Abstract

Peripheral hearing loss comes in two broad types, conductive and sensorineural. We describe a diagnostic framework, which includes wideband acoustic immittance and middle ear muscle reflex combined with otoacoustic emissions (OAEs) and auditory brainstem responses. Acoustic trauma causes retrograde degeneration of auditory nerve fibers. It could be secondary when it follows inner hair cell (IHC) loss or primary as a result of damage of specific ribbon synapses in the IHCs. This primary degeneration can lead to “hidden hearing loss,” characterized by normal audiograms and OAEs but great difficulty in understanding speech, especially in background noise. Sensorineural hearing loss is accompanied by loudness recruitment, which often coexists with hyperacusis, and so can lead to “over recruitment.” Auditory neuropathy, only identified a two decades ago, is expressed as an auditory temporal processing disorders and has a strong genetic component.
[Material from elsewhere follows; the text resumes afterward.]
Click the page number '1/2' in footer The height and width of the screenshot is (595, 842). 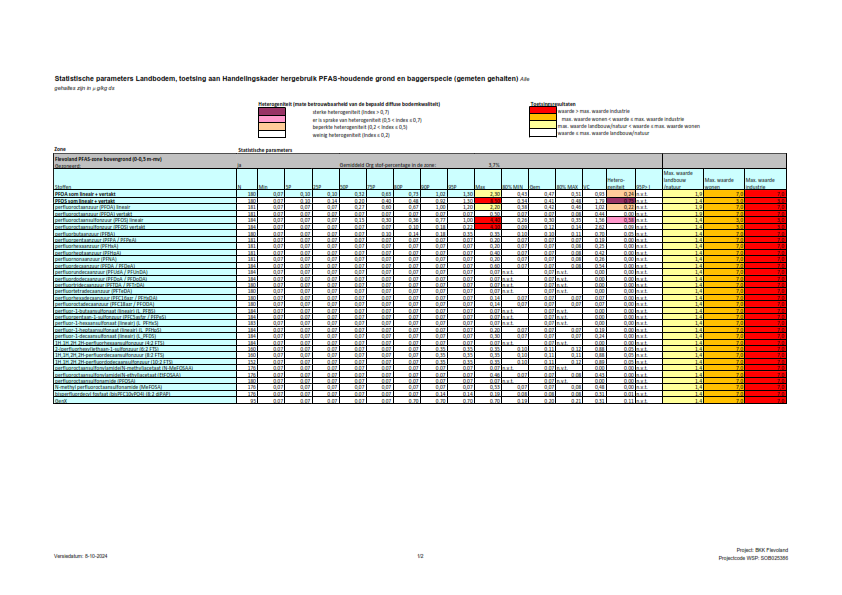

Cochlear implantation very often solves this problem. Ménière’s disease characterized by intermittent spontaneous attacks of vertigo, fluctuating sensorineural hearing loss, aural fullness or pressure, and roaring tinnitus still remains a mystery. We describe its natural history and the use of electrocochleography in detail. We conclude with age-related hearing impairment and describe the epidemiology and its peripheral and cortical substrates.